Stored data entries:

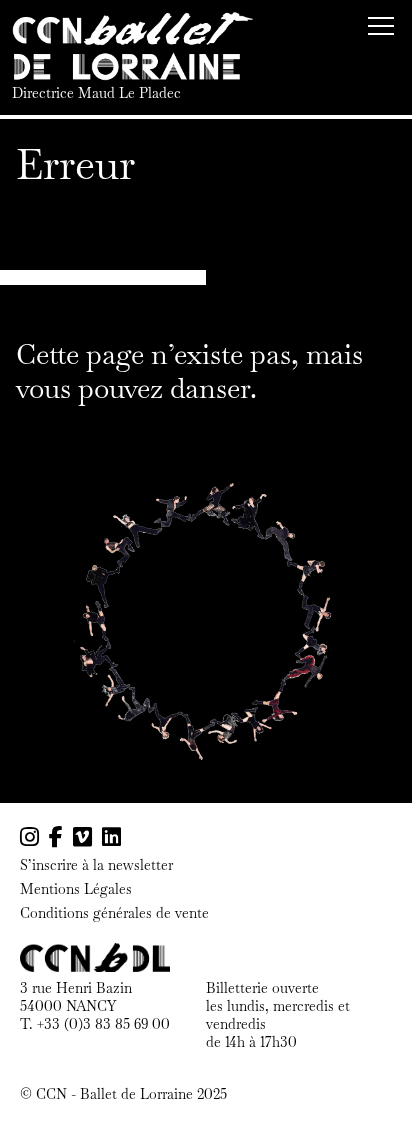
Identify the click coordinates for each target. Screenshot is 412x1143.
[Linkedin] (111, 837)
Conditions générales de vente (114, 913)
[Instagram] (29, 837)
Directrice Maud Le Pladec (96, 93)
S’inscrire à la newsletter (96, 865)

▶ _Task_: Drop every picture, then write out the remaining entries above exactly as they appear.

▶ _Finished exercise_:
Identify the click coordinates for each target. Screenshot is 412x1143.
[Linkedin] (111, 837)
Conditions générales de vente (114, 913)
[Instagram] (29, 837)
Directrice Maud Le Pladec (96, 93)
S’inscrire à la newsletter (96, 865)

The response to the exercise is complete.